Peki bu genelge eski genelgeyi iptal ediyor mu? Tam anlamıyla "iptal ediyor" demek çok zor. Çünkü birinci genelgede spesifik bir konu ele alınıyor. Ve net bir talimat veriliyor. 11 Nisan tarihli genelgede ise daha çok bir genelleme yapılıyor. Azınlık eğitimi statüsünün Lozan antlaşmasıyla belirlendiğinin teyit edimesi, bu konuda farklı yorumlar yapanlara karşı iyi bir hatırlatma olmasına rağmen, bir önceki genelgeden farklı olarak bir genelleme yapılması sözkonusu. Buna rağmen azınlık kamuoyu ve eğitim camiası son genelgeyle biraz da olsa rahatladı, kısmen de olsa tatmin oldu. Fakat akıllarda hala soru işaretleri var. Olayın bundan sonraki kısmı, daha çok uygulamada nelerin yaşanacağıyla yakından ilgili.
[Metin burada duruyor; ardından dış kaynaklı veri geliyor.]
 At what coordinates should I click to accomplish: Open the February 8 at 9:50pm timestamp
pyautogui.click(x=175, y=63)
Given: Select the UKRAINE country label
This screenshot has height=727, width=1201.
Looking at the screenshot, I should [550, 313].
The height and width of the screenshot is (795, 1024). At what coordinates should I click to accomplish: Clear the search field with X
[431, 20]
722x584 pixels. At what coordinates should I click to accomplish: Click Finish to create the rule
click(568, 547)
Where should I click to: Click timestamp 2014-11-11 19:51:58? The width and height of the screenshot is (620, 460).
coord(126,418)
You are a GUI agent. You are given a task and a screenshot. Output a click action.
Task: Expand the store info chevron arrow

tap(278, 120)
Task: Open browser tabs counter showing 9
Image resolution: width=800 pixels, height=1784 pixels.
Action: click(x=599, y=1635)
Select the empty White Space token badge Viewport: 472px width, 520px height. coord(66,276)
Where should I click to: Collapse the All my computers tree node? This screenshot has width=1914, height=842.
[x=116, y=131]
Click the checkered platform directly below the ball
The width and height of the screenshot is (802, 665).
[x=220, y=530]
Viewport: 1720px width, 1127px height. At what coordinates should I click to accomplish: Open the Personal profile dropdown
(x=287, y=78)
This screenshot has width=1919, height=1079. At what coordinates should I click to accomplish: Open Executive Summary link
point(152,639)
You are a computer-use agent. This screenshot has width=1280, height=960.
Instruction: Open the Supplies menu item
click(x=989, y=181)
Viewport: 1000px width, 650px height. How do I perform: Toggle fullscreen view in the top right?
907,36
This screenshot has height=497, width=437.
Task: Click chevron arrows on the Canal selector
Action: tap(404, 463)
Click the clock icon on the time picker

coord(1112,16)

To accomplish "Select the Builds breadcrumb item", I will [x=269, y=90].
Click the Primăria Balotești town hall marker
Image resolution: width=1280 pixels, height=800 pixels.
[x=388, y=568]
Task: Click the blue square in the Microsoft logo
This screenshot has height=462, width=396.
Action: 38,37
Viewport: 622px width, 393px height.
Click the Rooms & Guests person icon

Azınlık okullarındaki uygulamaların çok iyi bir şekilde takip edilmesi gerekir. Gerek derslerde, gerekse ders dışında okullarımızdaki tüm işleyişin mercek altına alınması ve hassasiyetle takip edilmesi şart. Zira, 1 Nisan tarihli genelgeden sonra bazı okullarda Türkçe öğretmenleri üzerinde baskı kurulmaya çalışıldığına ve bazı durumda öğretmenlerin Türkçe konuşmayla ilgili "uyarılara" muhatap olduğu haberleri geliyor. Şahin'deki öğretmenin de sosyal medyada yaptığı ve köyde rahatsızlık yaratan, tepki doğuran paylaşımının bu tartışmalardan etkilenerek yapılan bir eylem olduğunu söylemek mümkün.
Yukarıda anlatmaya çalıştığımız olayların mürekkebi kurumamışken, Batı Trakya Azınlığı Yüksek Tahsilliler Derneği'nin şubelerine yapılan baskın ve kontrollerin haberi geldi. Bu ilk değil tabii ki. Derneğin faaliyetlerinin yanısıra, çocuklara yönelik faaliyetlerin de yapıldığı şubelere yapılan baskınlar son dönemde oldukça arttı. Bu kez savcı da gelmiş bu kontrollere.
Tüm bu olaylar, Batı Trakya Müslüman Türk Azınlığı'nın kesinlikle hak etmediği şeyler. Anayasal hakkı olan, hem uluslararası hukukun hem de ulusal hukukun garanti altına aldığı azınlık eğitiminin kısıtlandığı, sınırlandırıldığı bu ortamın bir an önce son bulması gerekir. Azınlık, yeni sorunlar değil, mevcut sorunların çözümünü bekliyor ve istiyor.